- Instructions to follow:
Update the items from the line with "coordinates (226, 442)." up to and including the line with "This screenshot has height=1008, width=1837." by replacing "Describe" with "Explain", and give those lines again with everything else unchanged.

[Pixel coordinate grounding data]

------------------------------------------------------------------------

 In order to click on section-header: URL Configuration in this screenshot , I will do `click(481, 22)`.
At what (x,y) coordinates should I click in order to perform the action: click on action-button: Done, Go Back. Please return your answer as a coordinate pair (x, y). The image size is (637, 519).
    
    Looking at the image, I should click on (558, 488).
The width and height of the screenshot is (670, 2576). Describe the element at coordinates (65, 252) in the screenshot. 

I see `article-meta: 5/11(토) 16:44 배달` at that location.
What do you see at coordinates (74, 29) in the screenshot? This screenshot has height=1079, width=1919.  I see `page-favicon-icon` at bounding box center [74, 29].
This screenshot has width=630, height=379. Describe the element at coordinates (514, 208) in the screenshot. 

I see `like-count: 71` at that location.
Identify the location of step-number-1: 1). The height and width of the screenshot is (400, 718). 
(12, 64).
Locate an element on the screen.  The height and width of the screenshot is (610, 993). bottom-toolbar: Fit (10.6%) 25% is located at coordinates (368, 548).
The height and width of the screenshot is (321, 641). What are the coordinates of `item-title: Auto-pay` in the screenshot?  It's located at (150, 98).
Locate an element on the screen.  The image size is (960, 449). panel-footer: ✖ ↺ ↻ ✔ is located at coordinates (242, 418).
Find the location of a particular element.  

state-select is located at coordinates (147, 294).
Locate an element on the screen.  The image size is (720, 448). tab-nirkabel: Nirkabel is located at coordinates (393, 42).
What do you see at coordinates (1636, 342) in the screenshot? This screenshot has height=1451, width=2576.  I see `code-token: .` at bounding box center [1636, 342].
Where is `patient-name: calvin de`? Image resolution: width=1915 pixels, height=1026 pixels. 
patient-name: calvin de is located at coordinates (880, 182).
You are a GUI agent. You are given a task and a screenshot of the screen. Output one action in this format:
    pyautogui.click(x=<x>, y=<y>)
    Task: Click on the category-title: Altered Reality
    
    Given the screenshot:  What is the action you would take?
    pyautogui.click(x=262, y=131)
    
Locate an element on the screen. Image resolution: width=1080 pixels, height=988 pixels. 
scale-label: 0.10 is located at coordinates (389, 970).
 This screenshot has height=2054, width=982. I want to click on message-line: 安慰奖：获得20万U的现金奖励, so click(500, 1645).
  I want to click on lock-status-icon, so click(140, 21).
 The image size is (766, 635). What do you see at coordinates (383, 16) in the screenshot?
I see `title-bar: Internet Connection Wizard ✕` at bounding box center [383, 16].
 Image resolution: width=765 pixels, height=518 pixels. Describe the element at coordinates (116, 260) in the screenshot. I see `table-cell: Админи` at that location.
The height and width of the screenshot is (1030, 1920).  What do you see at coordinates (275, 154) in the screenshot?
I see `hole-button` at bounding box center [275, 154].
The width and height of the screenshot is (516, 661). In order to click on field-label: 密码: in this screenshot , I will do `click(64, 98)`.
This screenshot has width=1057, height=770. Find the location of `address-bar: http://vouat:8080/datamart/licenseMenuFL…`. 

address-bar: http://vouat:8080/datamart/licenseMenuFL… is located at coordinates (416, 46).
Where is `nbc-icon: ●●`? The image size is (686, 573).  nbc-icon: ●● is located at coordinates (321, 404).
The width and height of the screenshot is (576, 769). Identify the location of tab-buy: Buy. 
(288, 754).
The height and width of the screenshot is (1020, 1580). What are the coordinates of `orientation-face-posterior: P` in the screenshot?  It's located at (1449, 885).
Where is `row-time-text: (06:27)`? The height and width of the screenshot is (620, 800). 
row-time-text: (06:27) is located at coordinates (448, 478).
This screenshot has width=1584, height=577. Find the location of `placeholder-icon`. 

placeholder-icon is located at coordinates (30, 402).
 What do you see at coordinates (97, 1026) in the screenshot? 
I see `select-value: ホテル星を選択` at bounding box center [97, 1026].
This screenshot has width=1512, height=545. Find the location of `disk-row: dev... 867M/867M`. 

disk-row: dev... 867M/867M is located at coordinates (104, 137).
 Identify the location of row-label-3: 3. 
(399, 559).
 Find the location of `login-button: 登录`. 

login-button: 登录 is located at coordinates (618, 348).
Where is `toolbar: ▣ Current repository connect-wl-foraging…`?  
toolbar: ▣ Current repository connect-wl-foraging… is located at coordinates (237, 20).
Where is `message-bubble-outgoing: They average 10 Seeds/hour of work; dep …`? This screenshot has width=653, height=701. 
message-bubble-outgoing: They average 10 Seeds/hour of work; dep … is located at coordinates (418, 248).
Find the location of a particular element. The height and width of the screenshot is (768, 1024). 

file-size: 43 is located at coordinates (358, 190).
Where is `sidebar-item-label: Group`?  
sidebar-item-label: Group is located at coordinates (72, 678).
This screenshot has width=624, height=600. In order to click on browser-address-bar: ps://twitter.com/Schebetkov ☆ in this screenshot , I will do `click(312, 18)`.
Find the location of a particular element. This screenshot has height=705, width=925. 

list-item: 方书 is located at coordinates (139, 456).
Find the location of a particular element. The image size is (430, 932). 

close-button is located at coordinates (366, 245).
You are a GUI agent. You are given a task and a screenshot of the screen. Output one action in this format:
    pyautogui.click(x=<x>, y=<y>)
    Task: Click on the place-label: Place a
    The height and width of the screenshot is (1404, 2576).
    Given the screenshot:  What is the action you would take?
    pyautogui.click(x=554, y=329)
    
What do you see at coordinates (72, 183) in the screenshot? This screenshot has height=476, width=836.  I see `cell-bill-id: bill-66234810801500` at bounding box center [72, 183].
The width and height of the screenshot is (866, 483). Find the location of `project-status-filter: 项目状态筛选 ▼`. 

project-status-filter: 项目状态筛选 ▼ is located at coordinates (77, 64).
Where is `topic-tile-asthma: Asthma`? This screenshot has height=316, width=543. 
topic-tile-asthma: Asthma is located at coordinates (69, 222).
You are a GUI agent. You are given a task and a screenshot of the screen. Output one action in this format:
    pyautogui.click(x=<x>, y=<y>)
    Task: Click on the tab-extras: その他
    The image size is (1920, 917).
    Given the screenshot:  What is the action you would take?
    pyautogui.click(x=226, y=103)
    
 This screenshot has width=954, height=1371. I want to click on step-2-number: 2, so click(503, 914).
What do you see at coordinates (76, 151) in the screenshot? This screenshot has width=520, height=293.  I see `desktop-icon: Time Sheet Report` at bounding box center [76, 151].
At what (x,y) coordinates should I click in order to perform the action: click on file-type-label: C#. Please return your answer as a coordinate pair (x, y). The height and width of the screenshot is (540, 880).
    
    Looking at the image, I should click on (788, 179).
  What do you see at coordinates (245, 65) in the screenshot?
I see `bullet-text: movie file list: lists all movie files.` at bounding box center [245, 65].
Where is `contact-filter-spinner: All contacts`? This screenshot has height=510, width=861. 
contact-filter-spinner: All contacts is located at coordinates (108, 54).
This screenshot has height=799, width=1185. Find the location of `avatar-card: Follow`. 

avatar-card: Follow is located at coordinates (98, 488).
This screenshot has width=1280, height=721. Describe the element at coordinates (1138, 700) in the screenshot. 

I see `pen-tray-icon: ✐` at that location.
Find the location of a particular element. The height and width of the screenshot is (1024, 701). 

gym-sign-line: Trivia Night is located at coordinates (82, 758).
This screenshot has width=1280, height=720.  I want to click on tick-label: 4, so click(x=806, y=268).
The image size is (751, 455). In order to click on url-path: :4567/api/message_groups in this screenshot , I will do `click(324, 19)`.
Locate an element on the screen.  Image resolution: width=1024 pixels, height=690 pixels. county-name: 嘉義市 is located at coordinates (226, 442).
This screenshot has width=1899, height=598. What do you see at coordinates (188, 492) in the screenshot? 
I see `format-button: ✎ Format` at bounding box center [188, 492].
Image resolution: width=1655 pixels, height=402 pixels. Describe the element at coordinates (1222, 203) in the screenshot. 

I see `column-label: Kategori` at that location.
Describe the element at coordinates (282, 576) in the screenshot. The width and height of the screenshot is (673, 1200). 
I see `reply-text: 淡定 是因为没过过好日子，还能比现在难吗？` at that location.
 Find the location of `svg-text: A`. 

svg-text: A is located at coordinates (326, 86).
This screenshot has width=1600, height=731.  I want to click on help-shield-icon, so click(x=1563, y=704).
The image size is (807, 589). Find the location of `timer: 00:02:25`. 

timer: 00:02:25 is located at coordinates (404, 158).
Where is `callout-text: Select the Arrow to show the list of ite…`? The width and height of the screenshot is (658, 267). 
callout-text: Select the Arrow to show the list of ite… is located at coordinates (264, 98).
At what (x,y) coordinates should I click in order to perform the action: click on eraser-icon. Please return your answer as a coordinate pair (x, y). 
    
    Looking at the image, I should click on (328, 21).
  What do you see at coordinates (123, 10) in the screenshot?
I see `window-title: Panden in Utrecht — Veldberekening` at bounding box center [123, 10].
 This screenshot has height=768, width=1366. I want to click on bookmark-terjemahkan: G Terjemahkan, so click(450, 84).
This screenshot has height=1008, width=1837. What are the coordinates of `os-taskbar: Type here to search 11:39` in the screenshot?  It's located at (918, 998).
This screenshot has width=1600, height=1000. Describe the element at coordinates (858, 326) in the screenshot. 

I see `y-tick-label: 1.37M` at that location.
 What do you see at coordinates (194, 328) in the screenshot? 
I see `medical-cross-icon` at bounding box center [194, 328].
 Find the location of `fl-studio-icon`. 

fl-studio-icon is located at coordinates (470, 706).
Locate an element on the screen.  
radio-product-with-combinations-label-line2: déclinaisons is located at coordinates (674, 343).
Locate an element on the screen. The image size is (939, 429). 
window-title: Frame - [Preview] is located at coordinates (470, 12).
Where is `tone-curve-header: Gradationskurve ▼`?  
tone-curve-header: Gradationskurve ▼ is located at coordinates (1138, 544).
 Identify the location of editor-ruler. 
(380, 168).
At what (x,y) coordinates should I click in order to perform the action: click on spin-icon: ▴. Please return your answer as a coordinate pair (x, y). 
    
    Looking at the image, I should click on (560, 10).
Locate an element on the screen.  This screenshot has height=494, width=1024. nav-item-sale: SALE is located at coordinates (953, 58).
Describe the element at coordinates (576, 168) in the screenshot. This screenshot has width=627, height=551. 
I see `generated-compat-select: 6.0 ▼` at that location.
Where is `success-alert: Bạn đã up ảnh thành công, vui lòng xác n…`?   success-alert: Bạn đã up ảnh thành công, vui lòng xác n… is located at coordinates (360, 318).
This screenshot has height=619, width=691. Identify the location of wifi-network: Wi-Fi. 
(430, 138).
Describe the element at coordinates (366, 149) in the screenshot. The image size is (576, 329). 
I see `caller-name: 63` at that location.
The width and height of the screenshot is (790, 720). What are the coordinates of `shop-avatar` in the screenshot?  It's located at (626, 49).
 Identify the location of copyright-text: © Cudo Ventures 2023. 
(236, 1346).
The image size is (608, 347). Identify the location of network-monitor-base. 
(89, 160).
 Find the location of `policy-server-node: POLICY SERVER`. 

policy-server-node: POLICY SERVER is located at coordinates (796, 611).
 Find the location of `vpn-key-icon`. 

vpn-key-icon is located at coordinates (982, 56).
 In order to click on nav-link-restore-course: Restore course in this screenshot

------------------------------------------------------------------------

- Solved problem:
Locate an element on the screen.  Image resolution: width=1024 pixels, height=690 pixels. county-name: 嘉義市 is located at coordinates (226, 442).
This screenshot has width=1899, height=598. What do you see at coordinates (188, 492) in the screenshot? 
I see `format-button: ✎ Format` at bounding box center [188, 492].
Image resolution: width=1655 pixels, height=402 pixels. Explain the element at coordinates (1222, 203) in the screenshot. 

I see `column-label: Kategori` at that location.
Explain the element at coordinates (282, 576) in the screenshot. The width and height of the screenshot is (673, 1200). 
I see `reply-text: 淡定 是因为没过过好日子，还能比现在难吗？` at that location.
 Find the location of `svg-text: A`. 

svg-text: A is located at coordinates (326, 86).
This screenshot has width=1600, height=731.  I want to click on help-shield-icon, so click(x=1563, y=704).
The image size is (807, 589). Find the location of `timer: 00:02:25`. 

timer: 00:02:25 is located at coordinates (404, 158).
Where is `callout-text: Select the Arrow to show the list of ite…`? The width and height of the screenshot is (658, 267). 
callout-text: Select the Arrow to show the list of ite… is located at coordinates (264, 98).
At what (x,y) coordinates should I click in order to perform the action: click on eraser-icon. Please return your answer as a coordinate pair (x, y). 
    
    Looking at the image, I should click on (328, 21).
  What do you see at coordinates (123, 10) in the screenshot?
I see `window-title: Panden in Utrecht — Veldberekening` at bounding box center [123, 10].
 This screenshot has height=768, width=1366. I want to click on bookmark-terjemahkan: G Terjemahkan, so click(450, 84).
This screenshot has height=1008, width=1837. What are the coordinates of `os-taskbar: Type here to search 11:39` in the screenshot?  It's located at (918, 998).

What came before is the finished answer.